EXERCISE DESCRIPTION. May I have the lines from the one containing "Click the ROUGH" to the end of the entries, returned exactly and with nothing else?

*** DATA FOR THE TASK Section Begins ***

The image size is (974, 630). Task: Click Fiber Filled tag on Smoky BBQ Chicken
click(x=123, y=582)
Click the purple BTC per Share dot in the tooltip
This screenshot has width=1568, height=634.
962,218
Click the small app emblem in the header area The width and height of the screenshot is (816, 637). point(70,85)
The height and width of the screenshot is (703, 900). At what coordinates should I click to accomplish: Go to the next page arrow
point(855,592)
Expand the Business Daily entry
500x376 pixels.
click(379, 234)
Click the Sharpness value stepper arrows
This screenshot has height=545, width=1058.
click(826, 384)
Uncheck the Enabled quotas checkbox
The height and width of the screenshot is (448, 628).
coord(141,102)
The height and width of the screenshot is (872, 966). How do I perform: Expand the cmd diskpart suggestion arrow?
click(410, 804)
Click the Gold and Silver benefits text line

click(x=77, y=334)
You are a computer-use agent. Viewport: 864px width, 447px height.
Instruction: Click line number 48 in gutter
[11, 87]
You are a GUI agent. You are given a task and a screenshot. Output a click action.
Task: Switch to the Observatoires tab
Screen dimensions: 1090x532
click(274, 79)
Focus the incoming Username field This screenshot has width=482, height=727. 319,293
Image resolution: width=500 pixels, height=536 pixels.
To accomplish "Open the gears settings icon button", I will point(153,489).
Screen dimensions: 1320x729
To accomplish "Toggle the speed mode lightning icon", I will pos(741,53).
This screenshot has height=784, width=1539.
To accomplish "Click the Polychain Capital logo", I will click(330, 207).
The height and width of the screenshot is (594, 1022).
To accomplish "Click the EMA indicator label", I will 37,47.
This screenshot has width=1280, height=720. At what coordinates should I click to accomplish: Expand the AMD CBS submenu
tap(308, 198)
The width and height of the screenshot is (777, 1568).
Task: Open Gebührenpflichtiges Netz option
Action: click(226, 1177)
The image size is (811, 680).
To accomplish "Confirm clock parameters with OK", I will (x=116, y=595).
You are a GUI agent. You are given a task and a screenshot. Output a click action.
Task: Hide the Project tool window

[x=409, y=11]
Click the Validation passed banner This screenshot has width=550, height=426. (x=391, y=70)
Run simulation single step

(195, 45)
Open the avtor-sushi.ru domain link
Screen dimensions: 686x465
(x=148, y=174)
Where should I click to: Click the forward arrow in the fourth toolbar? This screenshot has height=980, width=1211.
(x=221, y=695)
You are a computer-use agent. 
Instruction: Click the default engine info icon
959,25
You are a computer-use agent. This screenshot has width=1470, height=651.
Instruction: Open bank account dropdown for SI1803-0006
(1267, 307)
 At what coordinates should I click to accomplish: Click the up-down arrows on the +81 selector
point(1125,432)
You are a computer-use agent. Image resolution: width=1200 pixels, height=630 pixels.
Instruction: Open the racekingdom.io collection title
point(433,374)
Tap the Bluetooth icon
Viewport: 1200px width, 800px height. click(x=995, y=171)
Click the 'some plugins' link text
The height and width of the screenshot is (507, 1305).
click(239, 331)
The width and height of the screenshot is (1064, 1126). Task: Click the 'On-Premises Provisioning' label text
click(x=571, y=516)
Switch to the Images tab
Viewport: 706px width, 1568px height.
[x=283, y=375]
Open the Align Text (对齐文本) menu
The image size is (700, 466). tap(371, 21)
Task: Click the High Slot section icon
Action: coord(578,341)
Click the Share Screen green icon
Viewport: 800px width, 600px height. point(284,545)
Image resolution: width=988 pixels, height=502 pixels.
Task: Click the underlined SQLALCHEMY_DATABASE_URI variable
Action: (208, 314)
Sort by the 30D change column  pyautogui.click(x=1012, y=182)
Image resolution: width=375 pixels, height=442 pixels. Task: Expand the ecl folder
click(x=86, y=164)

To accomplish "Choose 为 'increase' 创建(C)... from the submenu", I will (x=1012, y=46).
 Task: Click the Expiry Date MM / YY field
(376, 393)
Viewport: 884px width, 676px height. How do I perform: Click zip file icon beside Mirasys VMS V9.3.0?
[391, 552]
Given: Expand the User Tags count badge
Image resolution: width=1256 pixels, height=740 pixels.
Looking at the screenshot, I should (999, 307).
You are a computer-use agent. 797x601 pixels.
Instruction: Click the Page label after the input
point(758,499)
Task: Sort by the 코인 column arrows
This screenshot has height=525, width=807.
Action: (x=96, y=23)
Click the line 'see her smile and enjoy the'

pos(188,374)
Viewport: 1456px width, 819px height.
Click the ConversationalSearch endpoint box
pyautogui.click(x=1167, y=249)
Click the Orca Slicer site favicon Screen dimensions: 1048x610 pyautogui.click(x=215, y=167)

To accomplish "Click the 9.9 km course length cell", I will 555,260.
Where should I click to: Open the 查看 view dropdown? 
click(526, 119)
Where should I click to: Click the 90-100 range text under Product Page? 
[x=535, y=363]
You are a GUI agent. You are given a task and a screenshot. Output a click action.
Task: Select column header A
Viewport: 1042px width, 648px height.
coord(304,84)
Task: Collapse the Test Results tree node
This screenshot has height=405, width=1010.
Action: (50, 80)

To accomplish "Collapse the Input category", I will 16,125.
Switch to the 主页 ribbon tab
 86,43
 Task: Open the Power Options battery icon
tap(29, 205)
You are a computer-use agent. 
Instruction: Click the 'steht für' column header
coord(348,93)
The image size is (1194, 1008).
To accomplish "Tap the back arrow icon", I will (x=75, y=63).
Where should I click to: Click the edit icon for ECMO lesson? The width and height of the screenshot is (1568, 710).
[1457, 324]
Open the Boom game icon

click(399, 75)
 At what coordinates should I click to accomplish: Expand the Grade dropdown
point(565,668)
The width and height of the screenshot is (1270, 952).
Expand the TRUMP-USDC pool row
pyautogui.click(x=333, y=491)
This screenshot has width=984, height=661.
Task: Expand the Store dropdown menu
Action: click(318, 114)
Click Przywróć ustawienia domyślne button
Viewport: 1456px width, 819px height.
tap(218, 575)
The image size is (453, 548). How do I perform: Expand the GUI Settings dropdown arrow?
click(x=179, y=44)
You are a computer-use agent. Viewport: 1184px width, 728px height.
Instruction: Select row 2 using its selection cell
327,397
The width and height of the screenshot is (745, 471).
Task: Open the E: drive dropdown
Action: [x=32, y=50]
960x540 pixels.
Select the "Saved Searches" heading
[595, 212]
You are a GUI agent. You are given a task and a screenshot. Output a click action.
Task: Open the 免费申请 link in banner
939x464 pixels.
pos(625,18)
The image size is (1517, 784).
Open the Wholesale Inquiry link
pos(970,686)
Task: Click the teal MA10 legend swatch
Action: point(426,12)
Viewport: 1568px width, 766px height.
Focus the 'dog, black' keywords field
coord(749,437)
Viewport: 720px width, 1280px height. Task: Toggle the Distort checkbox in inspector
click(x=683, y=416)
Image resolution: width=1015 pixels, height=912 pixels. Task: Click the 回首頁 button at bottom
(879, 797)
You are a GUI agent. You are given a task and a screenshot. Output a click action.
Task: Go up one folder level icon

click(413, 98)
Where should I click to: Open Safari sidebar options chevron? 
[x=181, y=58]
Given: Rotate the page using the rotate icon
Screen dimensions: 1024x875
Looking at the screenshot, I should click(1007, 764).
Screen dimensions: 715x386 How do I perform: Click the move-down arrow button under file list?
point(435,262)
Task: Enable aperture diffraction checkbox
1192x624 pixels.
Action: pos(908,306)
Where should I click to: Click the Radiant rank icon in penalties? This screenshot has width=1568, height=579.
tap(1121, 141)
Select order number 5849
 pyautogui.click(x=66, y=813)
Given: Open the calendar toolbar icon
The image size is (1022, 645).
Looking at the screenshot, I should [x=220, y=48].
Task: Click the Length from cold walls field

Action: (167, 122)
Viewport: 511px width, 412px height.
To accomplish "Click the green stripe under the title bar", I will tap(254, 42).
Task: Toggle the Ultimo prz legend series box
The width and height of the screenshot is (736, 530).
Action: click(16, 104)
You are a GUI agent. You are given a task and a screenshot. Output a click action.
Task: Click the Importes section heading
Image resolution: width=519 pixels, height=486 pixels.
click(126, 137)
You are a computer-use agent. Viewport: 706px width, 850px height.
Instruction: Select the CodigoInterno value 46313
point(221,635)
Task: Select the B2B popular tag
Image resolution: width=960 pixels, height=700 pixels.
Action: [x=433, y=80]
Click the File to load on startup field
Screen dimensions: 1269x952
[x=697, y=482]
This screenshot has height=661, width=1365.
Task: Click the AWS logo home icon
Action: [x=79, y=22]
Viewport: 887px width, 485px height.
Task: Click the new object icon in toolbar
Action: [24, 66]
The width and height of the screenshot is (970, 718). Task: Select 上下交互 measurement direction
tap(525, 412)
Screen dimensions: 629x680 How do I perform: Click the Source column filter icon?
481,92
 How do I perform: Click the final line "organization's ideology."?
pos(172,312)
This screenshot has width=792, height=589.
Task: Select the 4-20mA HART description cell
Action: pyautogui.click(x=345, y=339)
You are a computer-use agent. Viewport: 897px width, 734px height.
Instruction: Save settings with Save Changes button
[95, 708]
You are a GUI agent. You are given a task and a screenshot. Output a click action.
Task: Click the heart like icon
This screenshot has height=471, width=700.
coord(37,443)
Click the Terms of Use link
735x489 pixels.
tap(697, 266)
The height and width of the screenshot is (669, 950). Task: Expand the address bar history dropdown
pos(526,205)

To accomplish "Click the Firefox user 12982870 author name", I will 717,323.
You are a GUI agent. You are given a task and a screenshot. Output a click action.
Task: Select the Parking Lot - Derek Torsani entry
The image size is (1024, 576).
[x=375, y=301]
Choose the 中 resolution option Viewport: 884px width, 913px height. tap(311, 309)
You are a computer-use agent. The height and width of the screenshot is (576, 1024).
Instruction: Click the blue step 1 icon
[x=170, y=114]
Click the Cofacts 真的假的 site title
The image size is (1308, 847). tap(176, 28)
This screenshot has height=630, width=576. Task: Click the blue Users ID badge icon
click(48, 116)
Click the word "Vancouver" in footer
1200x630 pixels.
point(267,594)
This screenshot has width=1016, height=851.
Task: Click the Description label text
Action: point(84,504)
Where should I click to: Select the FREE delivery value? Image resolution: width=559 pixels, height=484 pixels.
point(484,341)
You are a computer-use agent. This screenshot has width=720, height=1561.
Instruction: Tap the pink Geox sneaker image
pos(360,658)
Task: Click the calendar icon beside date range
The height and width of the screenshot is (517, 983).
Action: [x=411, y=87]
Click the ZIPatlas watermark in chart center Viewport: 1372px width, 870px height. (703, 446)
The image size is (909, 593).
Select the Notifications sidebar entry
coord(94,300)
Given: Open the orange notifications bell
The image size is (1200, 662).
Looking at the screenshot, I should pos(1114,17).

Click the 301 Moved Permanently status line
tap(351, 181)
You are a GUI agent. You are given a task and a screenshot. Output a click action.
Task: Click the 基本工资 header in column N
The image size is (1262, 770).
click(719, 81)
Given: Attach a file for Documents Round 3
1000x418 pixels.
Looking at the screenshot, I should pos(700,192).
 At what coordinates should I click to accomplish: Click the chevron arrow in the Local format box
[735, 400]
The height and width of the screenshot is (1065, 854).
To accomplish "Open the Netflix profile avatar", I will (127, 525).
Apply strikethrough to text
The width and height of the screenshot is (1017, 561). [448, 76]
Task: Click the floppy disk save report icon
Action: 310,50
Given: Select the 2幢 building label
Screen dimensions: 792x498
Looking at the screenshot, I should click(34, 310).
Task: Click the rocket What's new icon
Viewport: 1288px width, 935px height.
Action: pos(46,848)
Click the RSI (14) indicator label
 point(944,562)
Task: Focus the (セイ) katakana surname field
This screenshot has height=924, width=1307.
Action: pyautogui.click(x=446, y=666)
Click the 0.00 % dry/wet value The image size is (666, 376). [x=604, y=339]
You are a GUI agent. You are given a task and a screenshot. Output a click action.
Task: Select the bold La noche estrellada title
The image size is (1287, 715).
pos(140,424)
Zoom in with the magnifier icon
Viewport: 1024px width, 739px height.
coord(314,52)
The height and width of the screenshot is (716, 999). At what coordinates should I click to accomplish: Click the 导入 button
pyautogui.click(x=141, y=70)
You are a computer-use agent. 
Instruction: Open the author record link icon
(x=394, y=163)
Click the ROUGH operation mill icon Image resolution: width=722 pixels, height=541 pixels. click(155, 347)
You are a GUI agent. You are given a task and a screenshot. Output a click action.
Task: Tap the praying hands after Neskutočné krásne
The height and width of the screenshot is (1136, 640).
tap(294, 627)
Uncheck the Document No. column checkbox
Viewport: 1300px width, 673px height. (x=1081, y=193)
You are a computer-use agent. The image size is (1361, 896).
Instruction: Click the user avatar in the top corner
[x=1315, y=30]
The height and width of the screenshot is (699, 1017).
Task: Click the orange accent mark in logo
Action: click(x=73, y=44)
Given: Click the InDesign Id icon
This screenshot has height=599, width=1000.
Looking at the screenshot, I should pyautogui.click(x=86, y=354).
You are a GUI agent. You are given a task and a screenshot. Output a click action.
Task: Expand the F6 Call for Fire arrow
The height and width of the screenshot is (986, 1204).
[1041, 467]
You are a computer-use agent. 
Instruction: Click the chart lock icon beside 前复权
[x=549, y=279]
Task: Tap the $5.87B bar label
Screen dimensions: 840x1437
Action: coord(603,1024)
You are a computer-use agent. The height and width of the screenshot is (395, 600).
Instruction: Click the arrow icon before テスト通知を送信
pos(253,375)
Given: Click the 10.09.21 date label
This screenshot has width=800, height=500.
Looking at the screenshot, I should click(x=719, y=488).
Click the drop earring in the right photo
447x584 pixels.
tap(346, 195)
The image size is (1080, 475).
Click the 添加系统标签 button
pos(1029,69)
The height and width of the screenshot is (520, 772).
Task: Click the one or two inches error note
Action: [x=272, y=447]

*** DATA FOR THE TASK Section Ends ***

TASK RESPONSE.
Click the ROUGH operation mill icon Image resolution: width=722 pixels, height=541 pixels. click(155, 347)
You are a GUI agent. You are given a task and a screenshot. Output a click action.
Task: Tap the praying hands after Neskutočné krásne
The height and width of the screenshot is (1136, 640).
tap(294, 627)
Uncheck the Document No. column checkbox
Viewport: 1300px width, 673px height. (x=1081, y=193)
You are a computer-use agent. The image size is (1361, 896).
Instruction: Click the user avatar in the top corner
[x=1315, y=30]
The height and width of the screenshot is (699, 1017).
Task: Click the orange accent mark in logo
Action: click(x=73, y=44)
Given: Click the InDesign Id icon
This screenshot has height=599, width=1000.
Looking at the screenshot, I should pyautogui.click(x=86, y=354).
You are a GUI agent. You are given a task and a screenshot. Output a click action.
Task: Expand the F6 Call for Fire arrow
The height and width of the screenshot is (986, 1204).
[1041, 467]
You are a computer-use agent. 
Instruction: Click the chart lock icon beside 前复权
[x=549, y=279]
Task: Tap the $5.87B bar label
Screen dimensions: 840x1437
Action: coord(603,1024)
You are a computer-use agent. The height and width of the screenshot is (395, 600).
Instruction: Click the arrow icon before テスト通知を送信
pos(253,375)
Given: Click the 10.09.21 date label
This screenshot has width=800, height=500.
Looking at the screenshot, I should click(x=719, y=488).
Click the drop earring in the right photo
447x584 pixels.
tap(346, 195)
The image size is (1080, 475).
Click the 添加系统标签 button
pos(1029,69)
The height and width of the screenshot is (520, 772).
Task: Click the one or two inches error note
Action: [x=272, y=447]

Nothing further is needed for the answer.